EXTRACTED TEXT:
From: Olie Lamb (firstname.lastname@example.org)
Date: Mon Aug 28 2006 - 22:58:38 MDT
Why focus on any particular cognitive bias?
Please correct me if any of the following are the slightest bit controversial:
1) All human brains have many cognitive biases
2) Human brains do not use Bayesian Reasoning (nb: 2 can be derived from 1)
3) Any _really_ powerful AI needs to avoid the same cognitive-bias
pitfalls as humans
4) A really-powerful-AI shall not live by Bayes alone (or, at least, a
5) Any would-be-powerful-AI is going to utilise some other decision
theory, at least in part.
If we're all very clear and in agreement about this, why is any
particular cognitive bias excruciatingly important?
A fair understanding of human decision making processes is good for
informing AI research, but I don't see the importance on getting hung
up on any particular aspect of the human brain.
ANALOGY: Plane designers should have a basic understanding of how
birds fly, and the aerodynamics of birds' bodies. However, for
aeroplane designers to bicker over the effects of turbulence effects
between feathers is /irrelevant/ to the task of designing an
aeroplane, even a mechanical wing-flapping-aeroplane. Birds aren't
perfectly aerodynamic. They could be improved. They are a good
example of how a flying machine can work, but aren't the only one.
Yes, designing a working AI is harder than designing a plane. My
point is that aeronautical engineers were not bird-biologists even
before the wright brothers.
So, fer crying out loud, don't read too much into any particular
cognitive bias. They are significant, but I doubt that any human
extent of cognitive-bias study will tell one how to build an AI.

DATA SUPPLIED:
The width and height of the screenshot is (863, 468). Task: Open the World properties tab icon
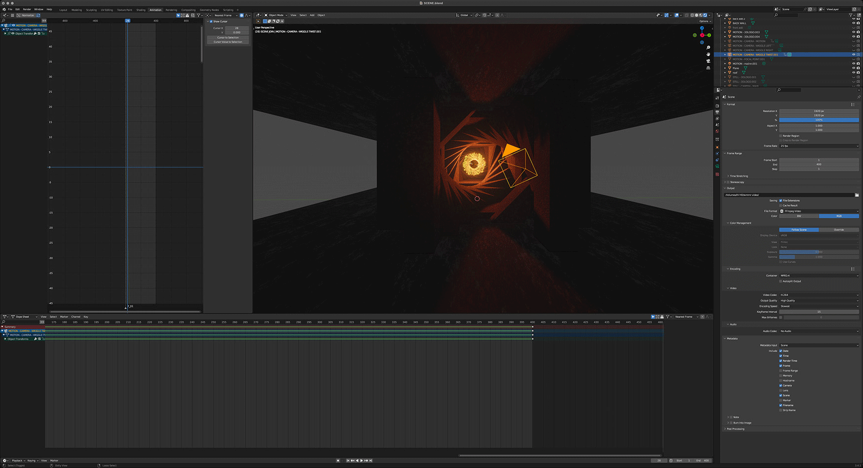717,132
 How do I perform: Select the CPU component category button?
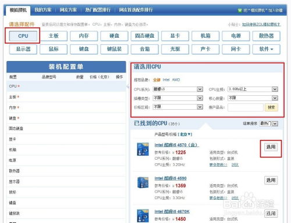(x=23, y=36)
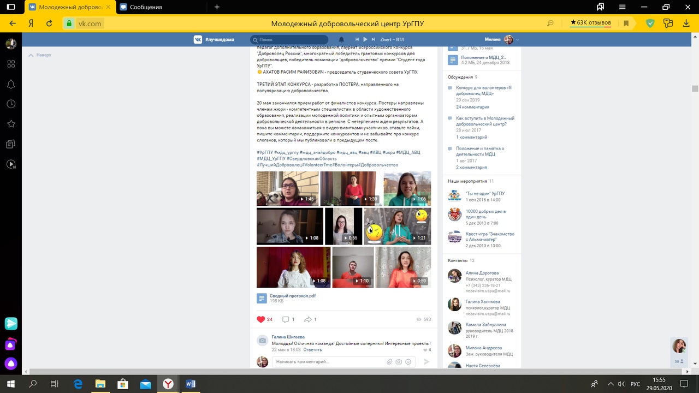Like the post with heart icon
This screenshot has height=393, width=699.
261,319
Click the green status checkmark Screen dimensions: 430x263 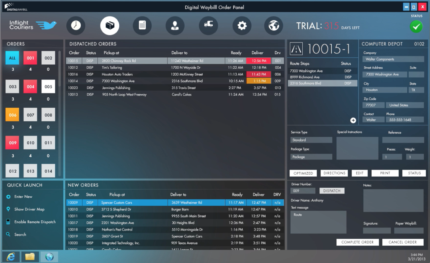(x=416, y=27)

---

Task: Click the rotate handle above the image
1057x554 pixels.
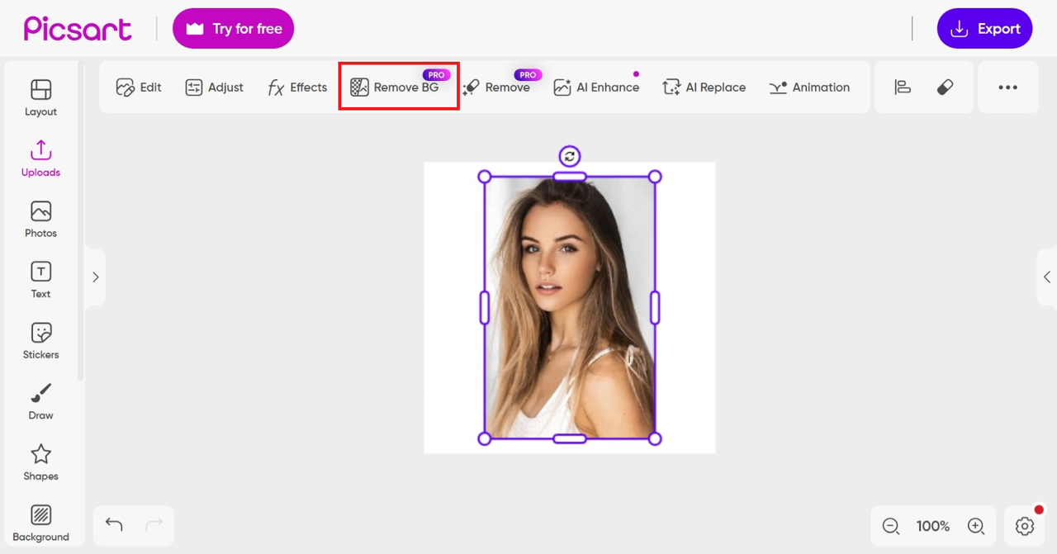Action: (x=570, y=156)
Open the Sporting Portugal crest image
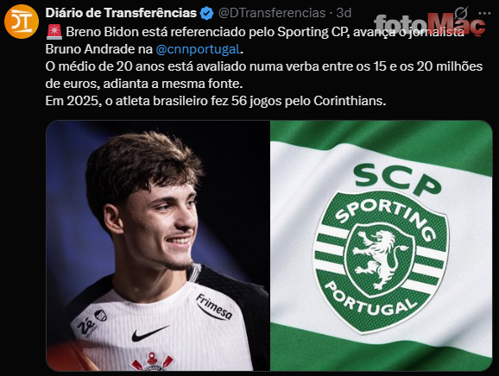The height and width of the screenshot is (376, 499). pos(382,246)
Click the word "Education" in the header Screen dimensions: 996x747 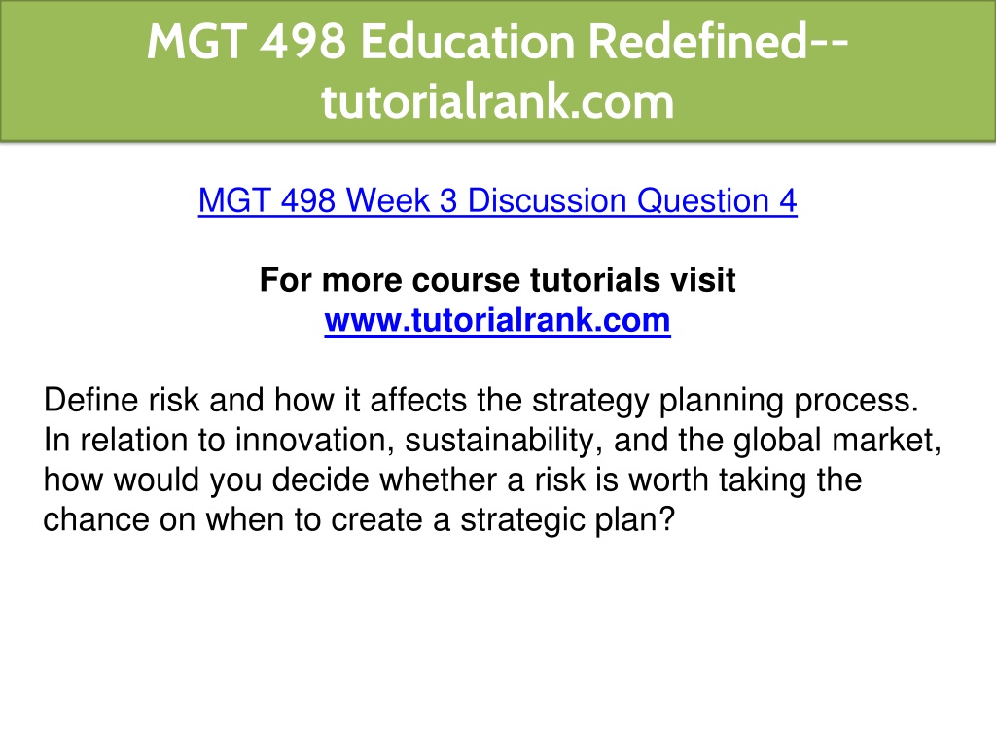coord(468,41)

APPLY WHAT YOU READ:
**A.** In the post on cognitive biases, what does the analogy say plane designers should have a basic understanding of?
**B.** Transcribe the post on cognitive biases word for word, everything from "If we're all" down to "the only one.".

TASK-BY-TASK OUTPUTS:
**A.** How birds fly and the aerodynamics of birds' bodies.

**B.**
If we're all very clear and in agreement about this, why is any
particular cognitive bias excruciatingly important?
A fair understanding of human decision making processes is good for
informing AI research, but I don't see the importance on getting hung
up on any particular aspect of the human brain.
ANALOGY: Plane designers should have a basic understanding of how
birds fly, and the aerodynamics of birds' bodies. However, for
aeroplane designers to bicker over the effects of turbulence effects
between feathers is /irrelevant/ to the task of designing an
aeroplane, even a mechanical wing-flapping-aeroplane. Birds aren't
perfectly aerodynamic. They could be improved. They are a good
example of how a flying machine can work, but aren't the only one.